EquiBoots Class

class equiboots.EquiBootsClass.EquiBoots(y_true: numpy.array, y_pred: numpy.array, fairness_df: pandas.DataFrame, fairness_vars: list, y_prob: numpy.array = None, seeds: list = [1, 2, 3, 4, 5, 6, 7, 8, 9, 10], reference_groups: list = None, task: str = 'binary_classification', bootstrap_flag: bool = False, num_bootstraps: int = 10, boot_sample_size: int = 100, balanced: bool = True, stratify_by_outcome: bool = False, group_min_size: int = 10)[source]

Bases: object

calculate_differences(metric_dict, ref_var_name: str) → dict[source]: Calculate difference metrics for each group based on the task type.
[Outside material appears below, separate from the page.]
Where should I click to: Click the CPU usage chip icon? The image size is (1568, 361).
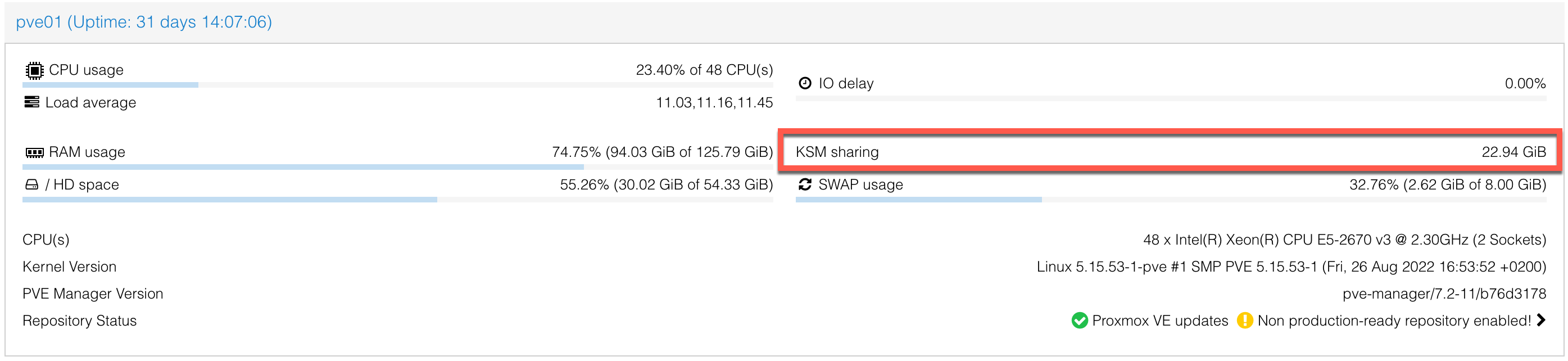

calculate_disparities(metric_dict, var_name: str) → dict[source]: Calculate disparities metrics for each group based on the task type.

calculate_groups_differences(metric_dict: dict, ref_var_name: str) → dict[source]: Calculate differences between each group and the reference group.

calculate_groups_disparities(metric_dict: dict, var_name: str) → dict[source]: Calculate disparities between each group and the reference group.

check_classification_task(task)[source]

check_fairness_vars(fairness_vars)[source]

check_group_empty(sampled_group: numpy.array, cat: str, var: str) → bool[source]: Check if sampled group is empty.

check_group_size(group: pandas.Index, cat: str, var: str) → bool[source]: Check if a group meets the minimum size requirement.

check_task(task)[source]

get_groups_metrics(sliced_dict: dict) → dict[source]: Calculate metrics for each group based on the task type.

get_metrics(sliced_dict) → dict[source]: Calculate metrics for each group based on the task type.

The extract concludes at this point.